I want to emphasize two things. First, Asciidoctor has from the very beginning offered up the include processor as an extension point (for GitHub, I might add). That means that GitHub could write code that takes over processing of the include, so there's 0 risk of insecure code that they themselves did not introduce. That doesn't make it easy, to be sure, but that should mitigate the third-party risk argument.

Second, I'm willing to make any reasonable change in Asciidoctor that would further accommodate this feature. So far, I have heard absolutely nothing from GitHub on this issue, which doesn't bode well if we expect to make any progress. My offer stands to work with GitHub if they need me to get this feature implemented. (code, documentation, whatever)

Olivier wrote: An include can include includes which could include the first top-level include.

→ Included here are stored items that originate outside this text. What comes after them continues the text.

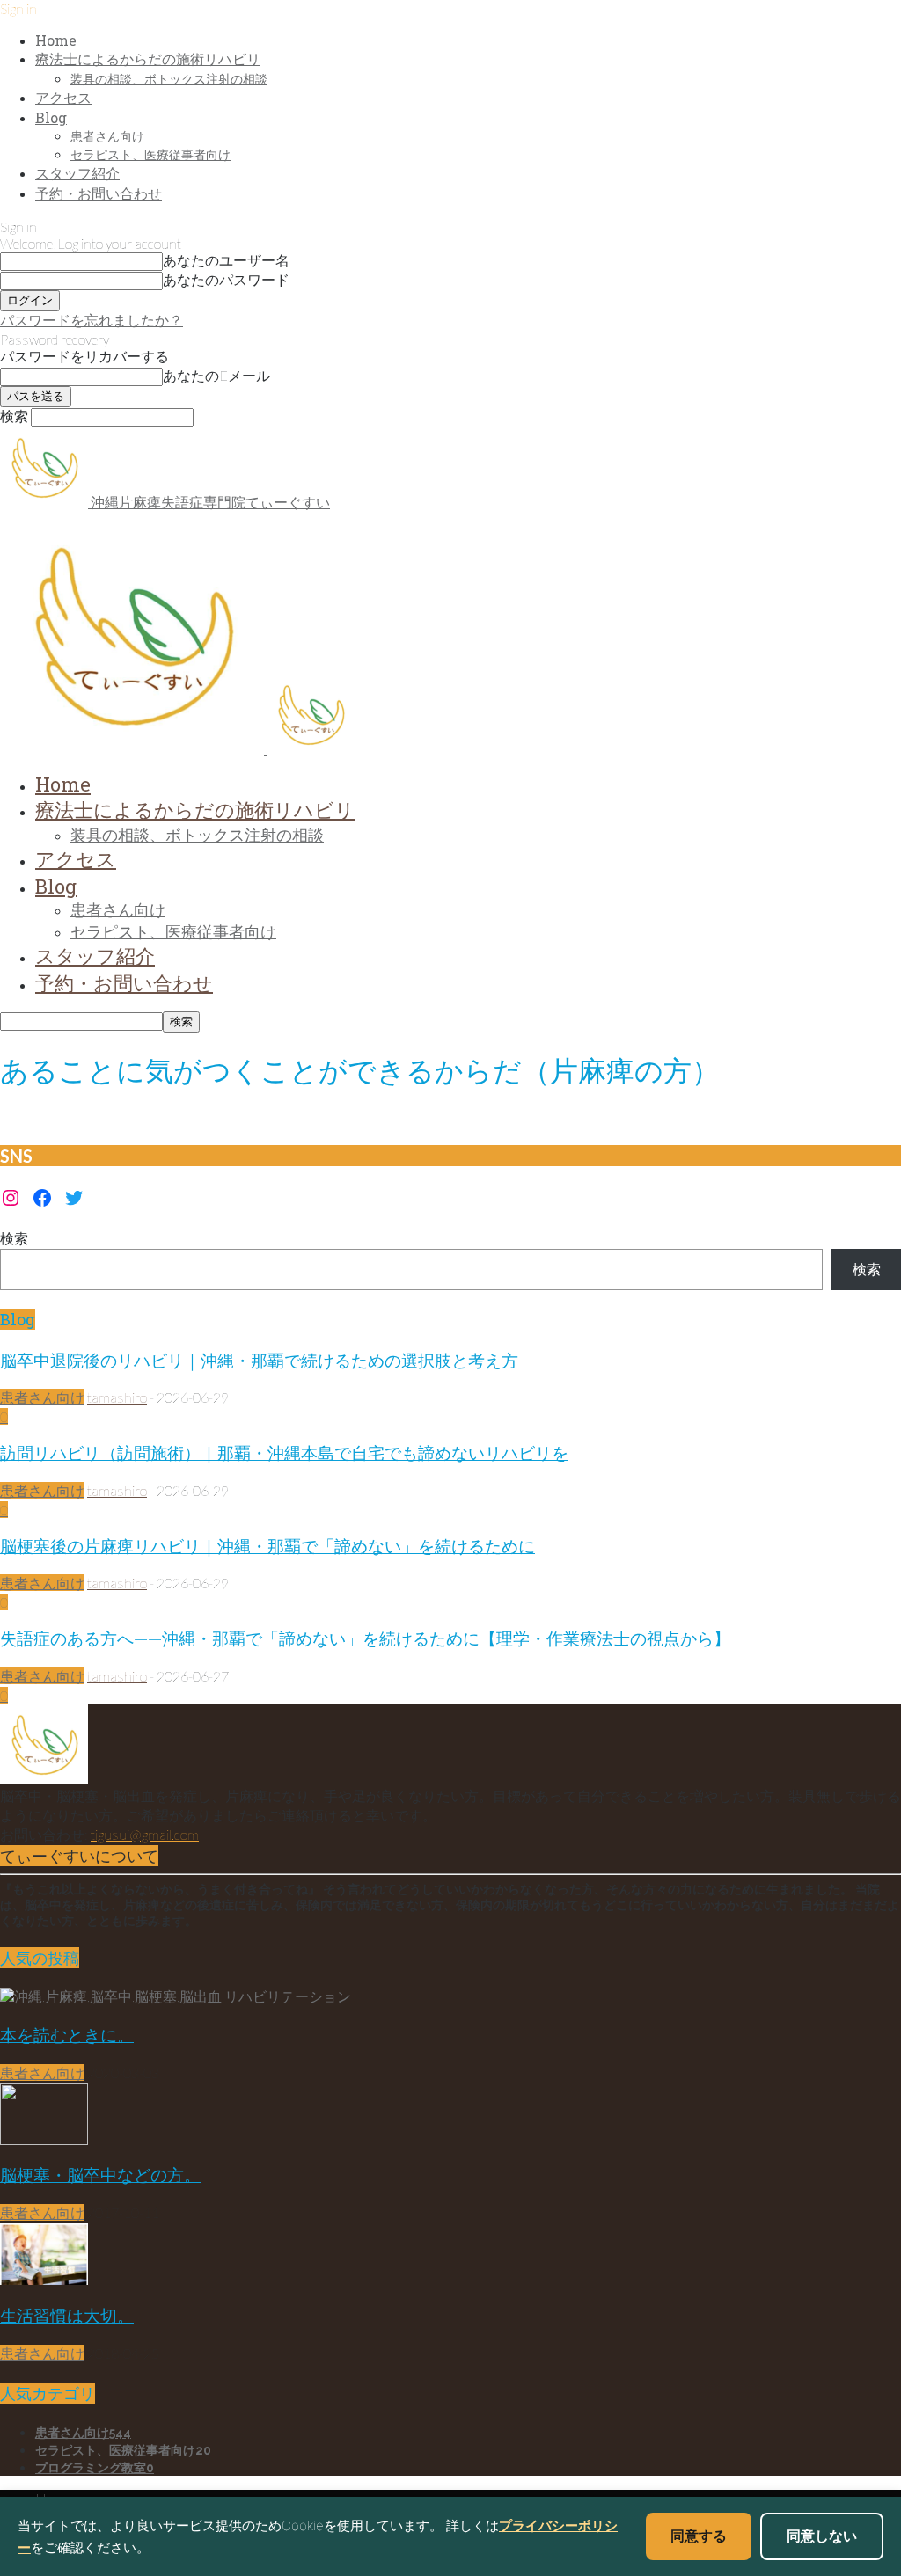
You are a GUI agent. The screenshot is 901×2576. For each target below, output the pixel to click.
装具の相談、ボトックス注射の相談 (168, 78)
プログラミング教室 (94, 2468)
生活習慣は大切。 (67, 2315)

I don't expect GitHub to use the built-in include processor, but there is protection against this scenario. An include can only go to a fixed number of levels before it's terminated. Most users would be happy with 3-5 levels, if even that.

Olivier wrote: AsciiDoc includes can be URIs, URI includes could be used to perform SSRF attacks in order to explore GitHub's infrastructure in means that shouldn't be allowed.

I would not except these to work on GitHub. They don't even work on Asciidoctor without a command-line / API flag. I think includes that work within the set of repository files is already a huge boon for us AsciiDoc writers.

Olivier wrote: Implementing a hard feature for <1% is not worth the resources (or the risk).

If they went with that argument, then I'd say they don't know the AsciiDoc community very well. AsciiDoc users are bonkers for includes, rightfully so. As Denny points out:

It seems to be effecting many people (including authors of popular tools who are representing thousands of people), as you can tell by the various tickets around this issue.

If you want my prediction on this issue, it will be resolved as soon as GitLab implements it. That's not trolling, that's just sound competition in the marketplace. After all, GitLab just implemented stem support (i.e, math expressions) in AsciiDoc files.

mojavelinux commented 6 years ago

Btw, here's a link to corresponding issue in the GitLab issue tracker.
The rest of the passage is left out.